The agreement guarantees the 12,000-strong IBEW work force an 8.2-percent wage increase compounded over the next three years of the contract, which expires Aug. 1, 2015. The agreement was made retroactive to Aug. 1, 2011, with no wage increases for that year. Members were also awarded an immediate $800 ratification bonus, and the negotiating committee was able to stave off many of the more austere health care proposals the company put on the table during talks.

"The ratification vote shows that our members listened to the union’s leadership when we told them that this was the best contract we could negotiate with Verizon at this point in time," said East Windsor, N.J., Local 827 Business Manager Bill Huber, who helped helm the negotiating committee. "They understood that we were facing a perfect storm of negative economic circumstances.
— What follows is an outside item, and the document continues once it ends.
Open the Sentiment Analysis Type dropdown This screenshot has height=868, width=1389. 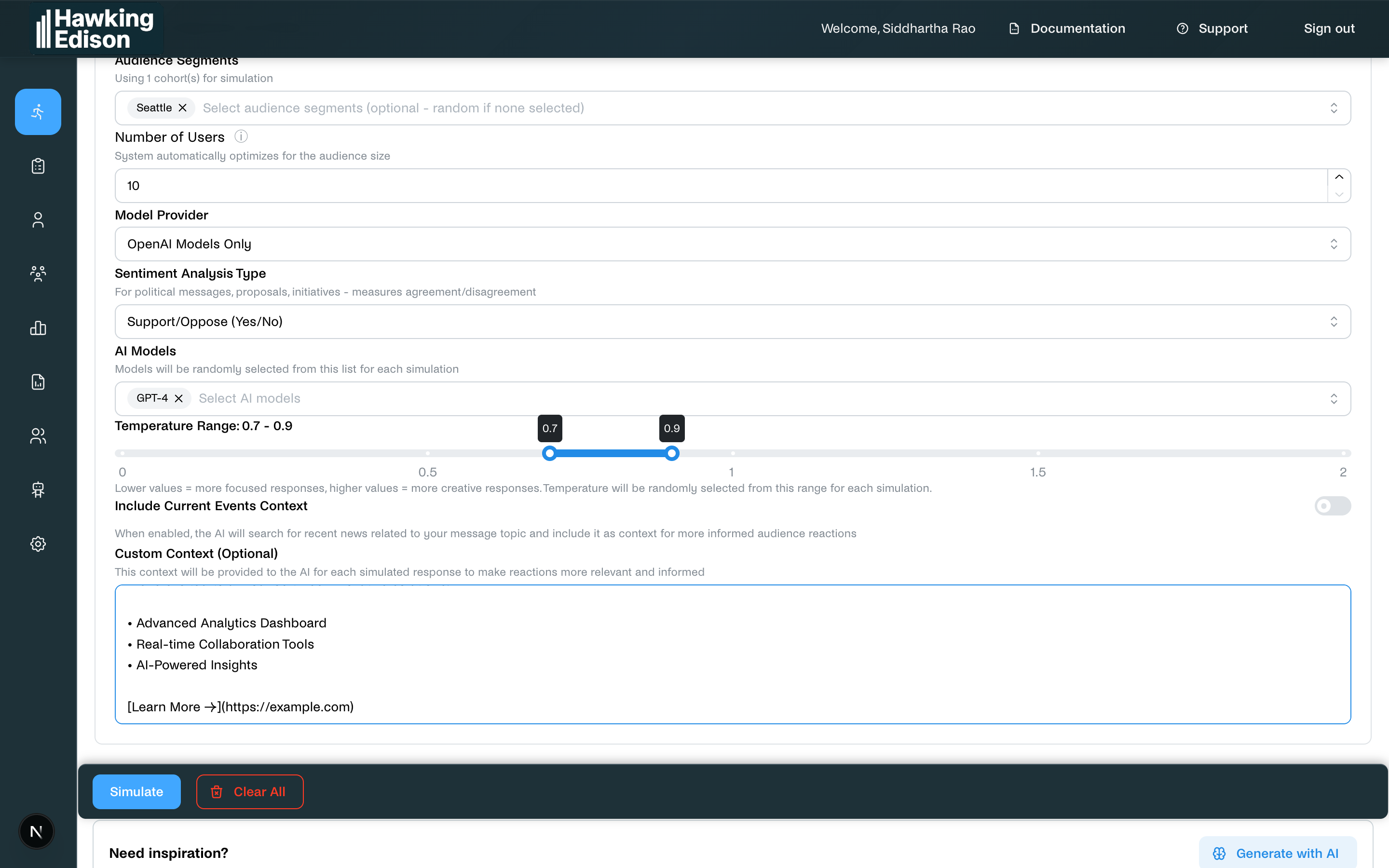click(733, 322)
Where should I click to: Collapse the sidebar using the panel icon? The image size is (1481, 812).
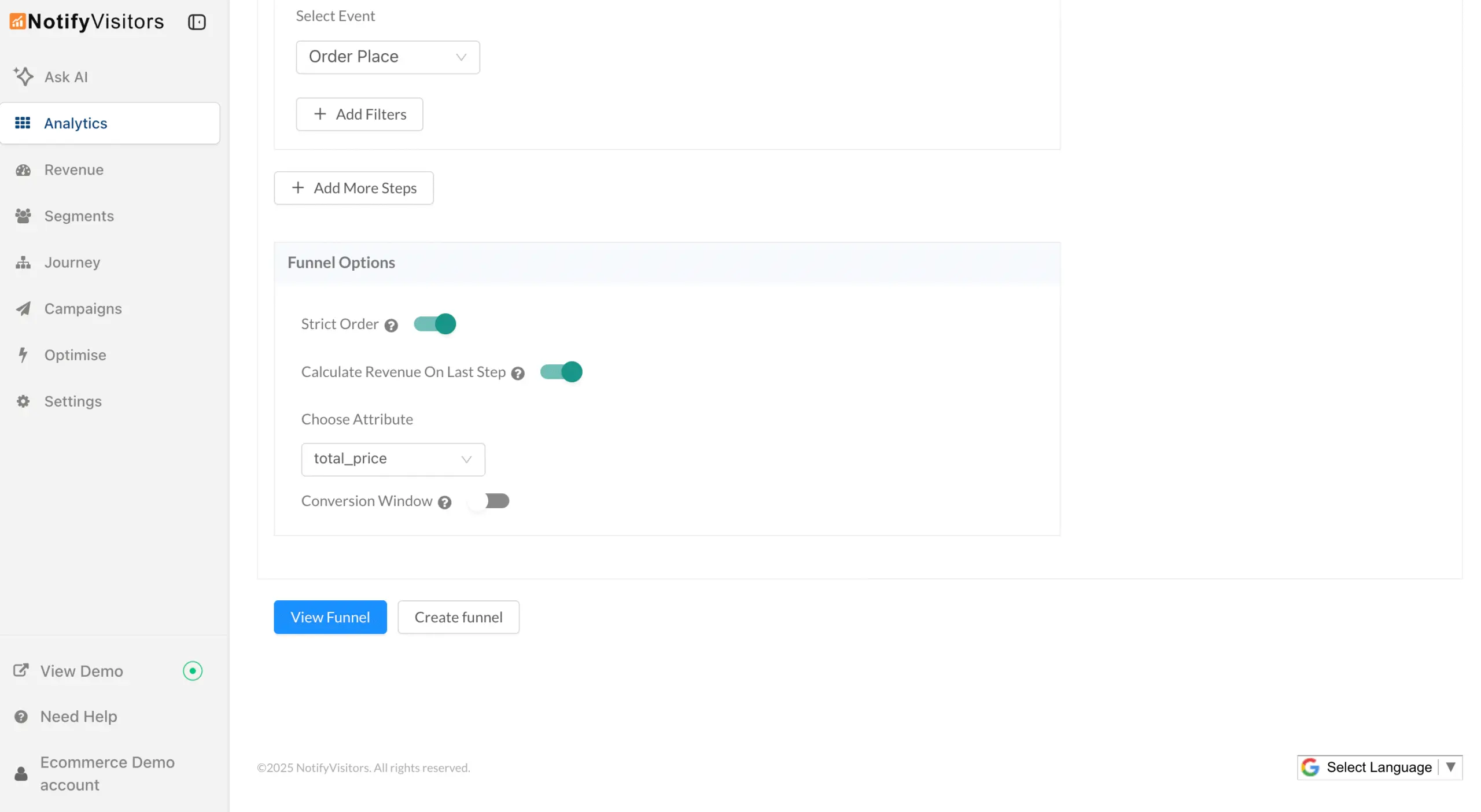[x=197, y=22]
Although this was not the best contract we had hoped to achieve, it was one that will allow us to live to continue to fight for our members and the customers they serve." Local 827 represents 5,500 Verizon employees statewide.

IBEW members joined about 35,000 Communication Workers of America members working at Verizon for a strike last year after the company and the work force failed to reach accord on a new collective bargaining agreement. Members returned to work after parties agreed to extend negotiations.

Members of the negotiating team said the company wanted drastic concessions from their employees—a position that played out over the next 15 months as contract talks turned increasingly arduous, prompting the parties to seek federal mediation in July. A tentative agreement was finally reached in September.

Boston Local 2222 Business Manager Myles Calvey said that the company—which continues to make record profits—was seeking to take advantage of the economic downturn in its efforts to force concessions from members.

"What we were facing was simply a typical American corporation in 2012 wanting to pursue profits at all cost over reasonable requests of its work force," said Calvey, whose local represents about 2,000 Verizon workers. Calvey is also the International Executive Council representative for the Second District. "The people at the top are very, very well taken care of, and this entire situation is a case study in why you need unions to be strong in this country if the middle class is going to survive."

IBEW International President Edwin D. Hill said that the process reflected the challenges workers are facing in the telecommunications industry nationwide.

"Now that this is over, our members are going to continue doing what they do every day: providing outstanding service for Verizon customers," Hill said. "Our members faced hard choices, but in the end united to protect the integrity of the collective bargaining process and our ability to fight for good, middle-class jobs at the company."

The contract covers members of 12 IBEW locals in Massachusetts, Rhode Island, upstate New York, Pennsylvania and New Jersey.


image

IBEW Verizon employees ratified a new contract in October.